Success is an indictment of alternatives. Across the Arab world, the poles of cultural and aspirational gravity have shifted. The old centres, Cairo under its successive experiments, Damascus in its long decline and Baghdad amid its traumas, no longer set the tone they once did. Increasingly, younger Arabs, entrepreneurs and reformers look to Abu Dhabi and Dubai for working models of modernity, prosperity and competent governance. Rhetoric has yielded to results.
This story is not abstract for Canada. Nearly 800,000 Canadians identify as Arab, a population that has more than tripled in two decades through immigration and natural increase. They come from Lebanon, Syria, Egypt, Iraq, the Maghrib, the Gulf states, and elsewhere, the full geographic and human diversity of the Arab world. Many arrived as economic immigrants chosen for their skills. Others rebuilt lives after conflict or persecution. They have contributed in every domain that matters to a modern society, such as enterprise and professional excellence, medicine and engineering, scholarship and the arts, and public service and community building. They have done so while sustaining family structures and work habits that strengthen rather than erode our national social fabric.
In Canada, they have found what many Arab societies have struggled to secure: the protection of individual rights, the rule of law and the possibility of advancement based on merit rather than connection or ideology. Christian and Muslim Arabs alike participate in our institutions on equal terms. That participation is not an accident of geography, but a product of a political order that treats citizens as individuals first. Where Arab citizens enjoy full equality and democratic participation elsewhere, we see another demonstration that liberal institutions remain the most reliable framework for minority flourishing and Arab talent alike, such as with Arab Israelis, both Christian and Muslim, who serve in the Knesset, the courts and the professions.
I would say to our Arab Canadian brothers and sisters that their presence here is not a footnote to someone else's story. From the mighty Nabateans in the times of Rome and the great works of philosophers like Avicenna and Averroës to the modern resilience of a people who have endured and created across centuries, they bring the depth of an ancient linguistic and cultural inheritance and the determination of those who chose this country. Canada is stronger for it.
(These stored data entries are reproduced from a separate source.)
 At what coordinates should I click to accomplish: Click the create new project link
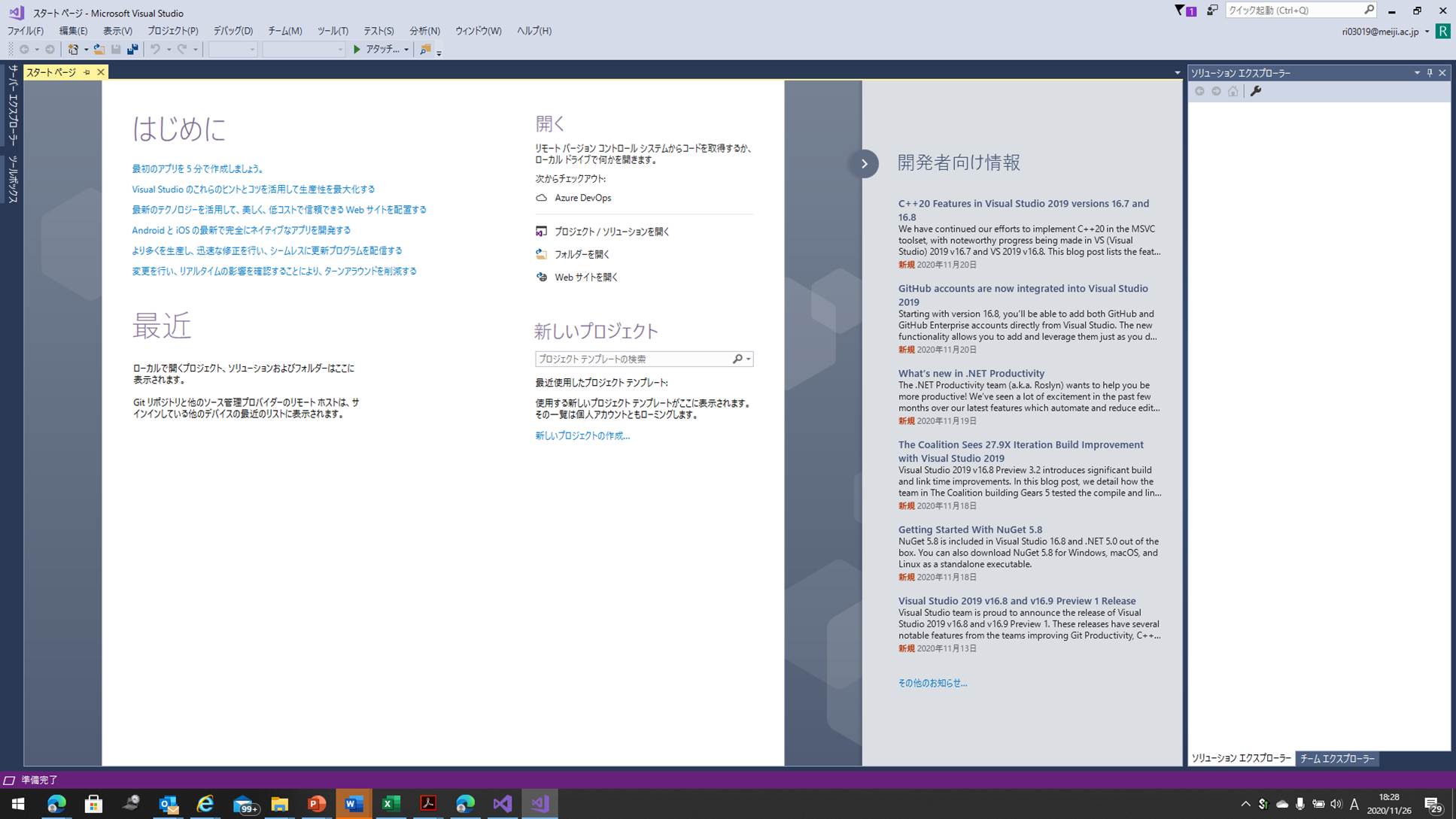pos(582,435)
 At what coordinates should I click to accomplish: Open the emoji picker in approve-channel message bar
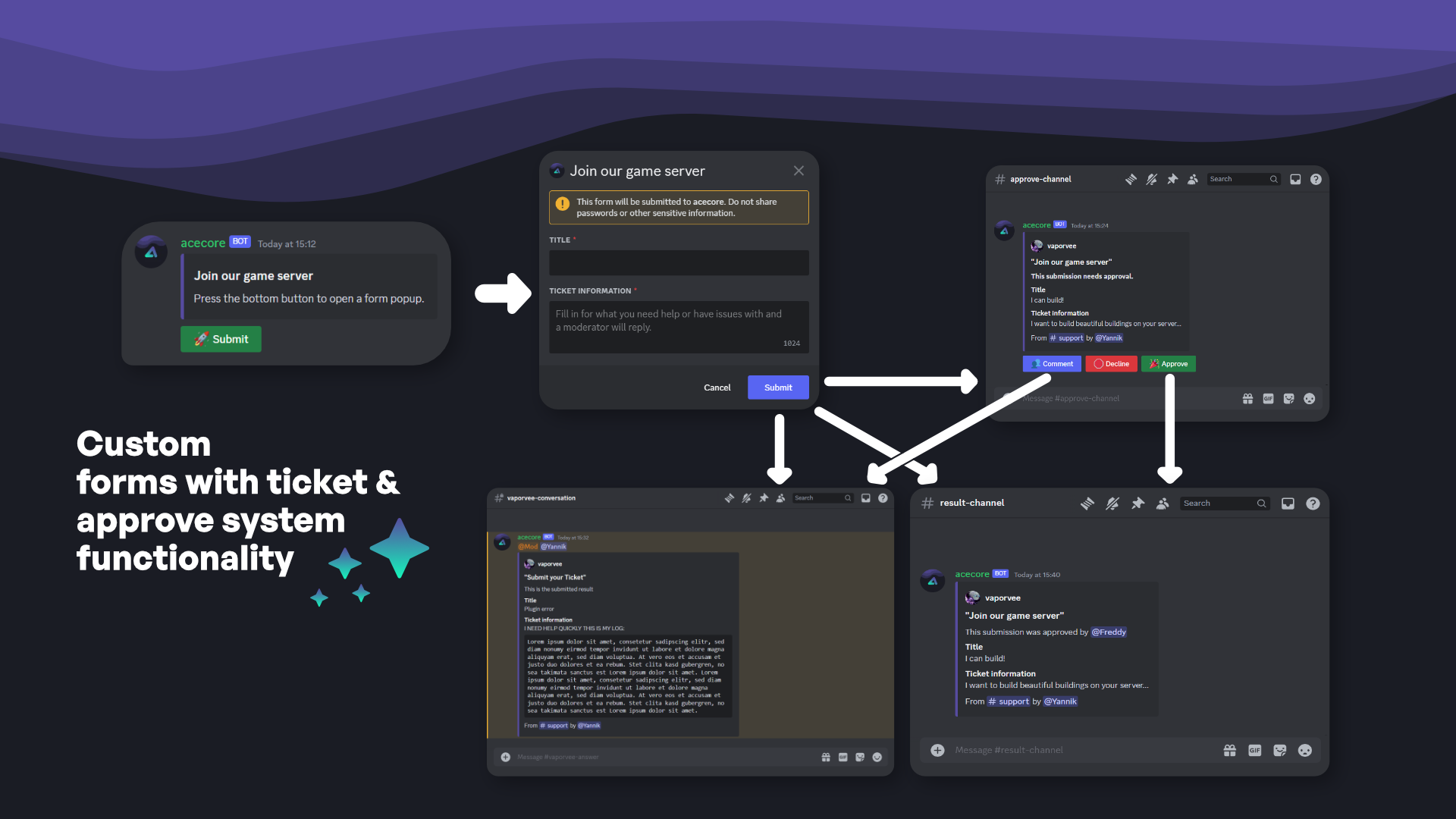pos(1309,398)
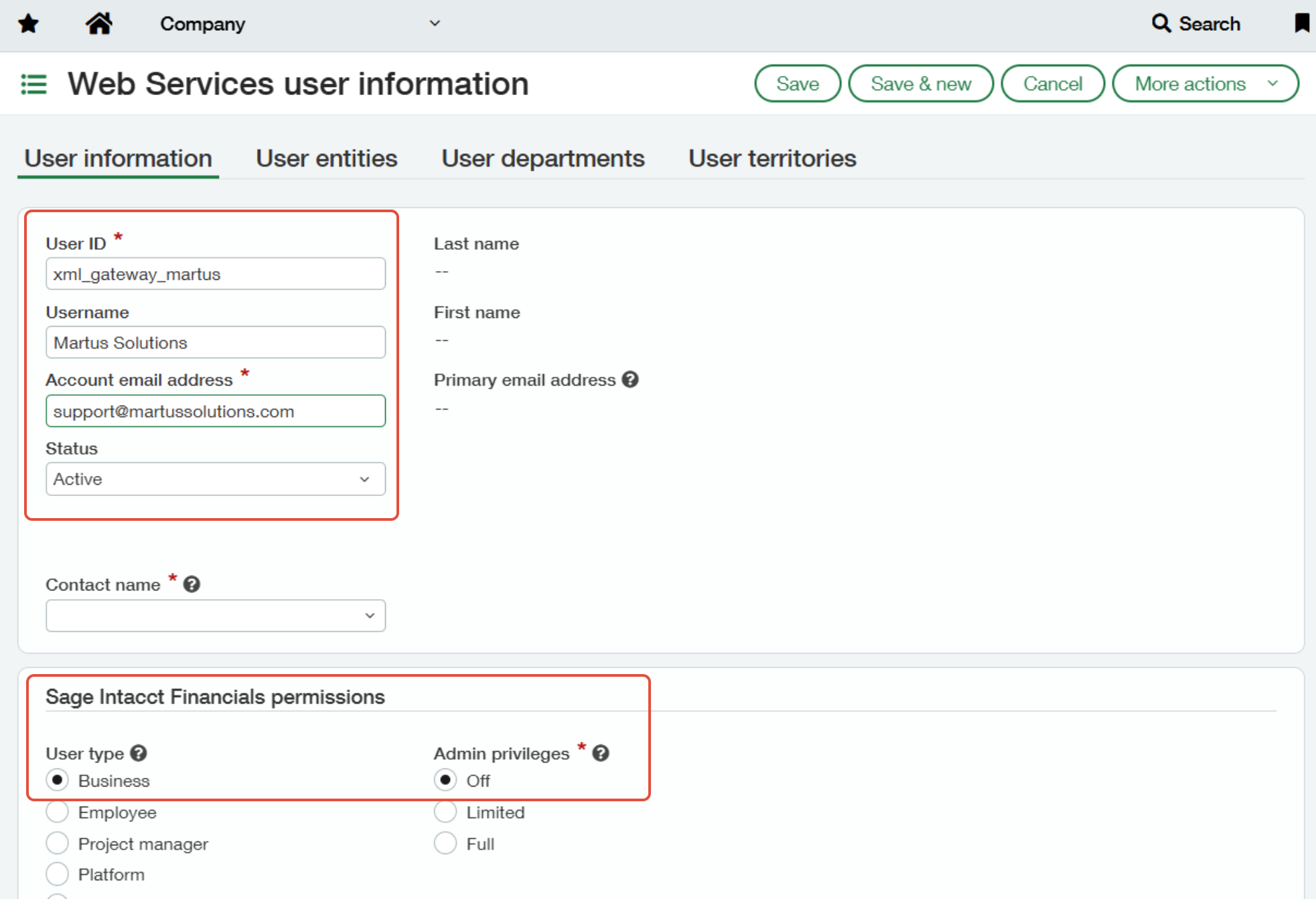Click the search magnifier icon
This screenshot has height=899, width=1316.
click(x=1161, y=23)
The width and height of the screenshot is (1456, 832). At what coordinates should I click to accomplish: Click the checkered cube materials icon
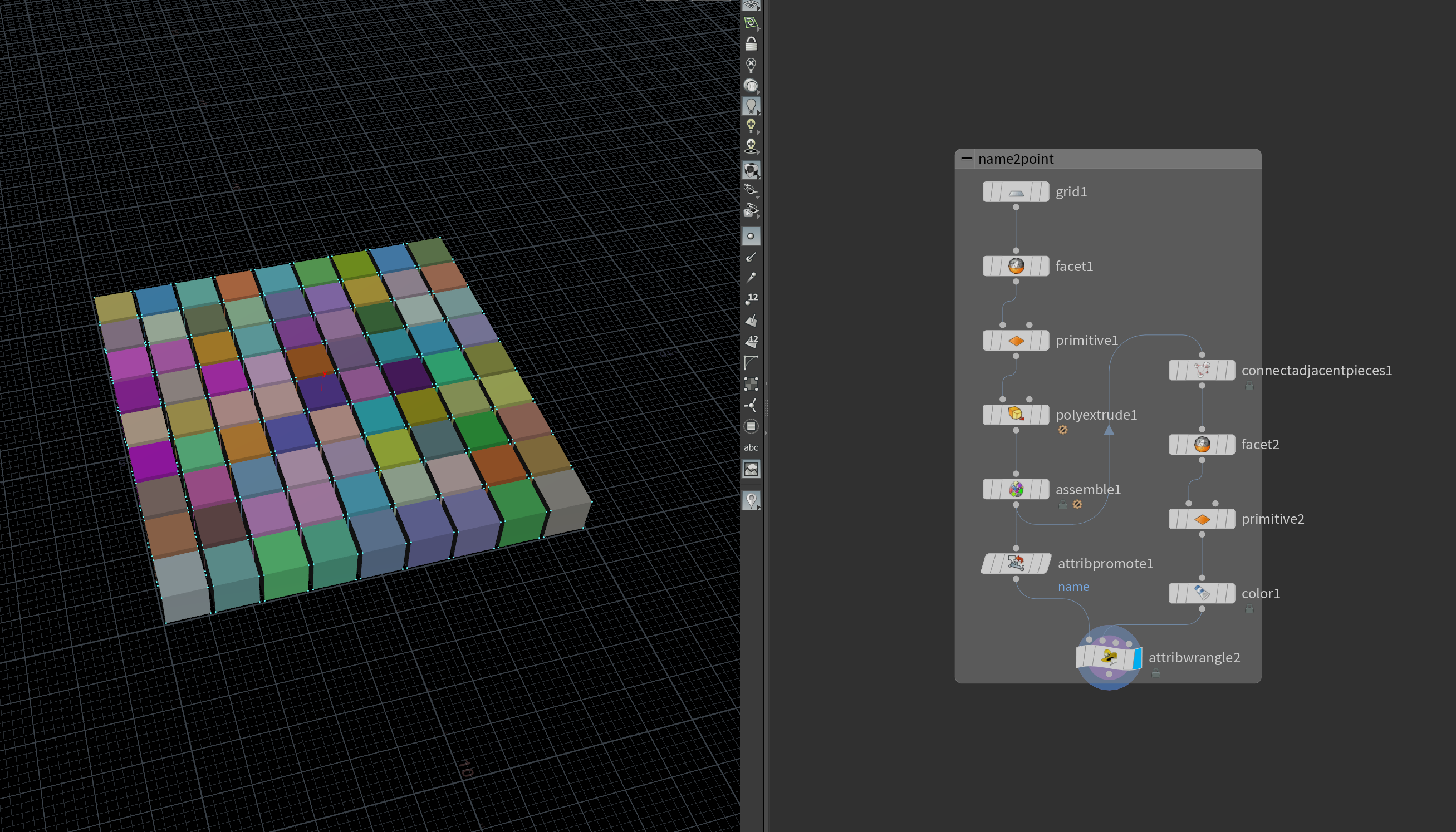751,170
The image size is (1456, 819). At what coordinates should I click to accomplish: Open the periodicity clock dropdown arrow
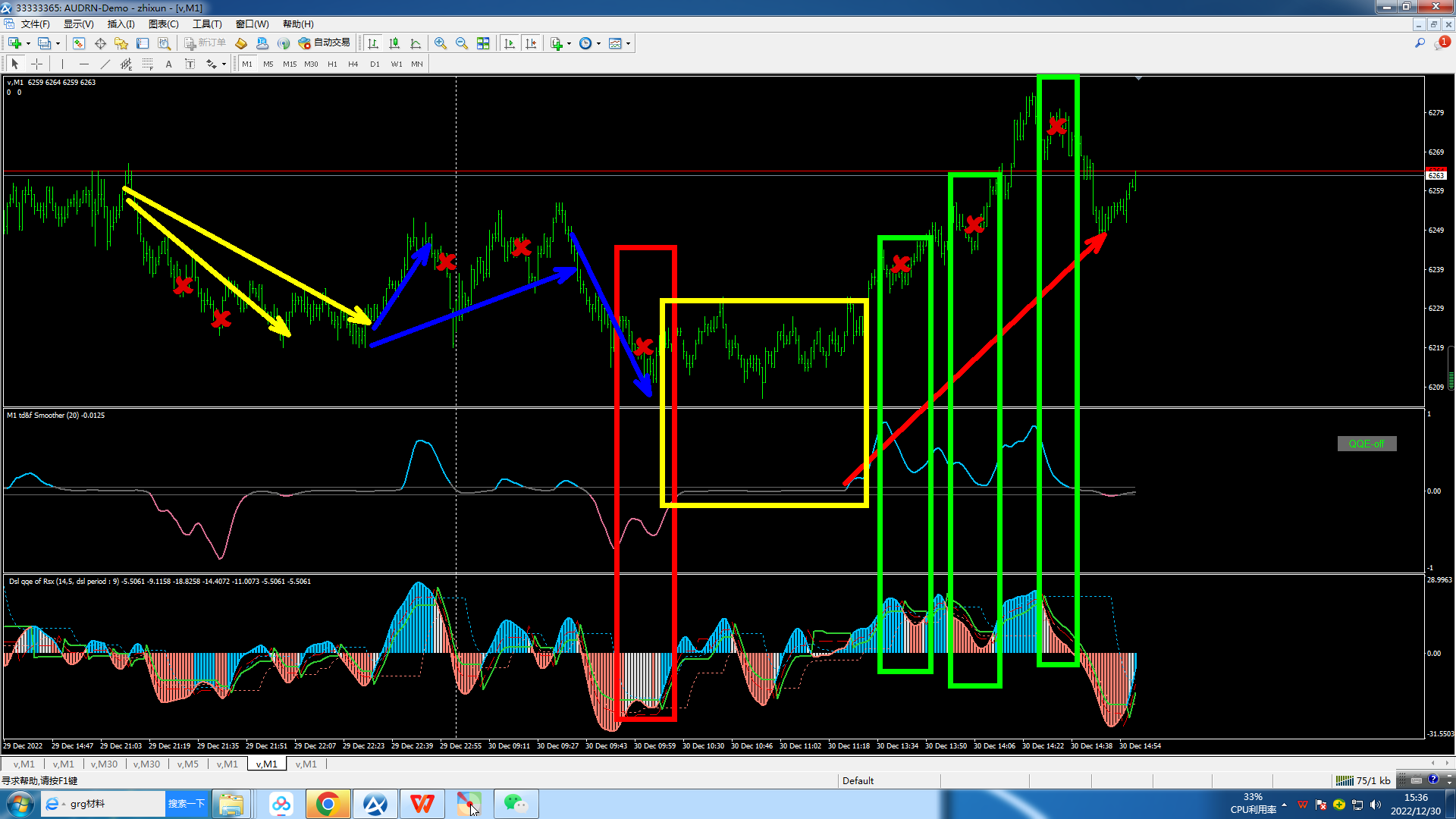coord(598,43)
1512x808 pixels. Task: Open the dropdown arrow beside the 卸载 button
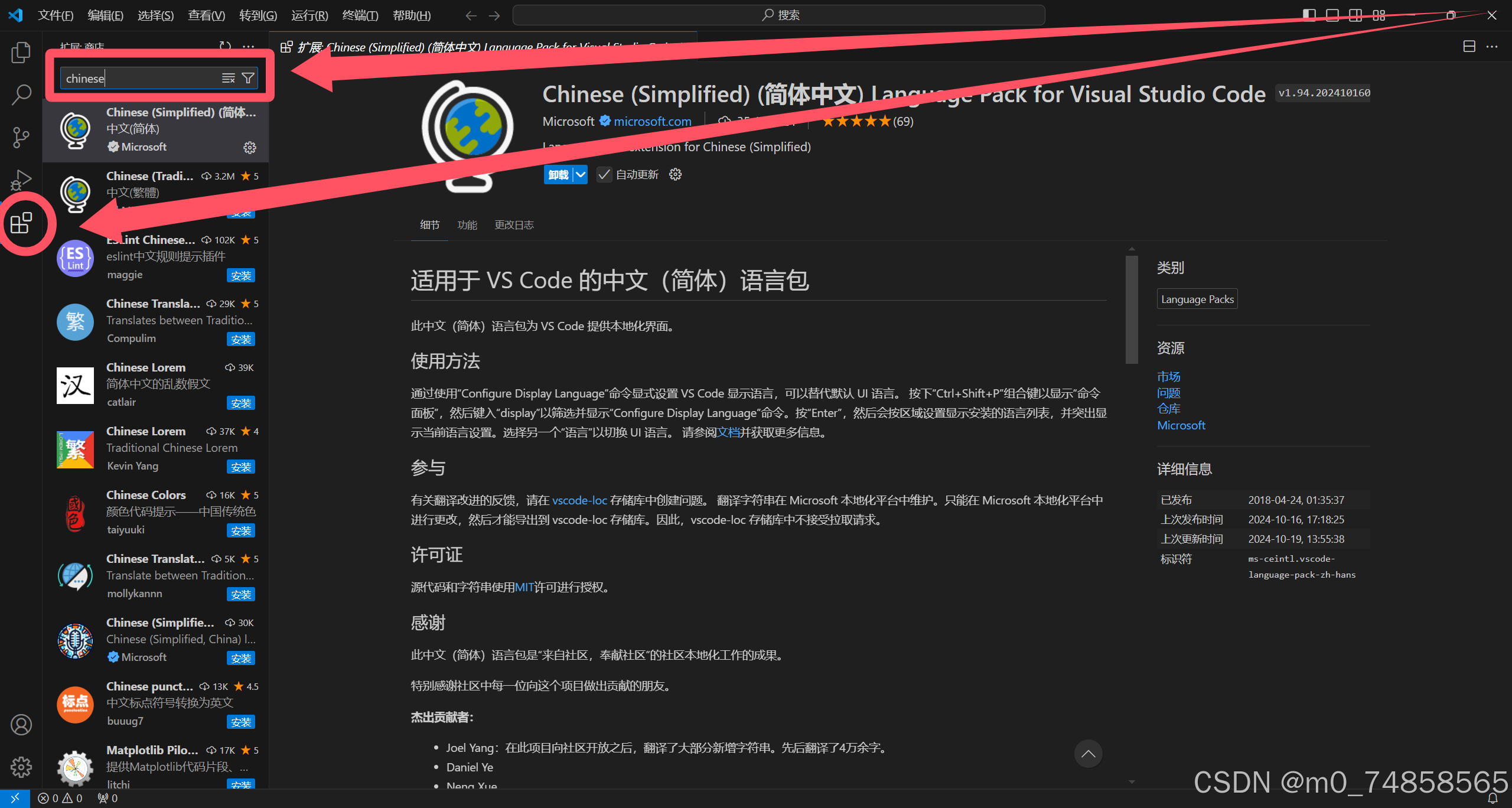click(581, 174)
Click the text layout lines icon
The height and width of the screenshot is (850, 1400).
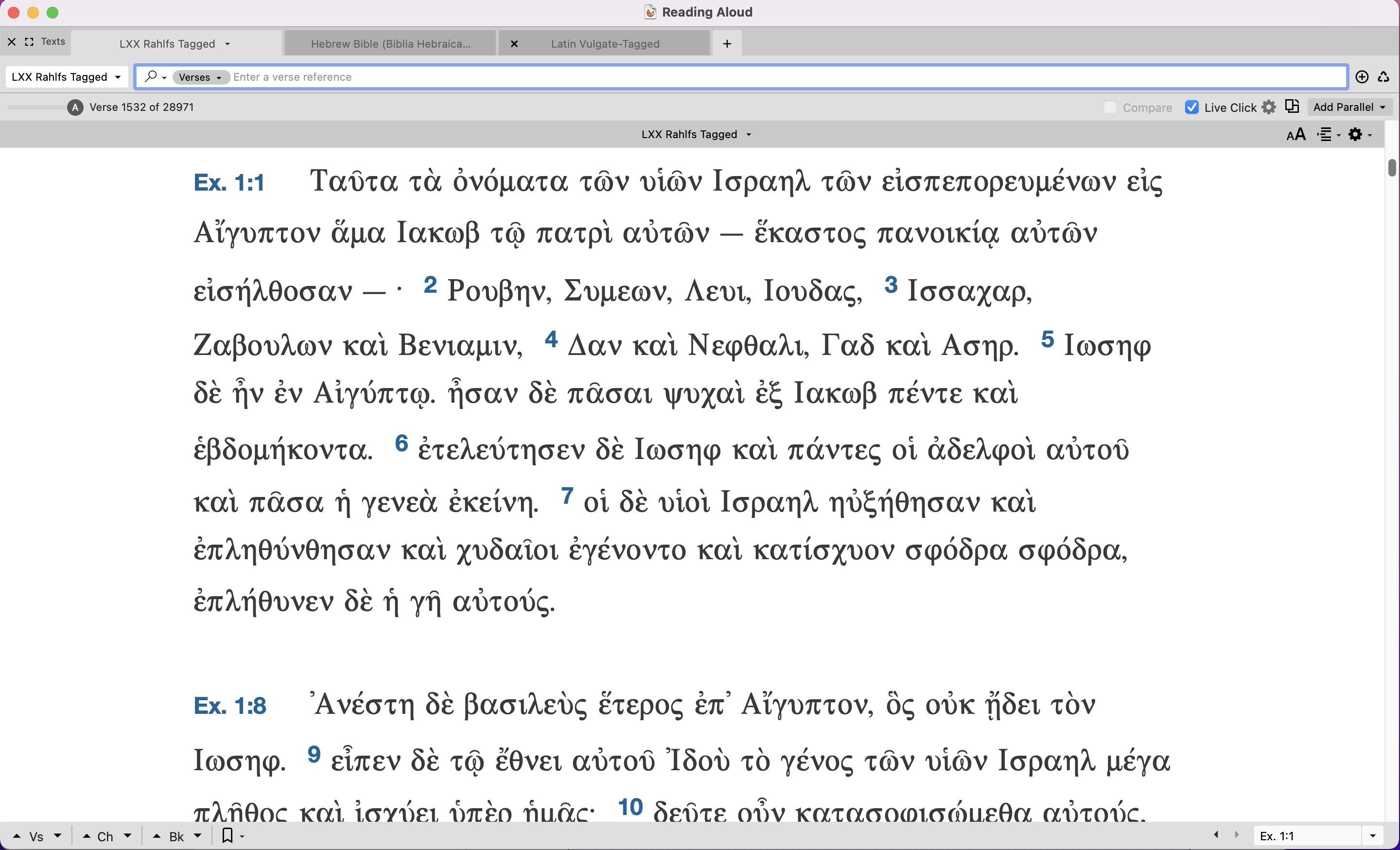tap(1325, 135)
We honour that heritage best not by reducing it to grievance or slogan, but by recognizing its complexity, achievements and continuing capacity to add to a free and self-governing society.
The lessons of the past 80 years are not obscure. Grand ideologies, whether imported socialism dressed as pan-Arab unity or political Islamism promising moral regeneration, have repeatedly subordinated practical governance and individual agency to abstractions with measurable costs in human welfare and stability. Pragmatic leadership that builds institutions, welcomes talent and measures success by results has produced different outcomes. The shift in Arab attention toward those who deliver is rational and observable.
The best tribute the House can offer is to defend the conditions that allow such contributions to continue, such as the rule of law, free enterprise, open inquiry, secure borders and a confident national identity that does not require citizens to shed their inheritances, but requires them to uphold the common principles that make Canada work. In doing so, we honour Arab heritage in the only way that ultimately matters, by ensuring that the sons and daughters of that heritage can flourish here as free people in a free country. That is the Canada worth building and the heritage worth respecting.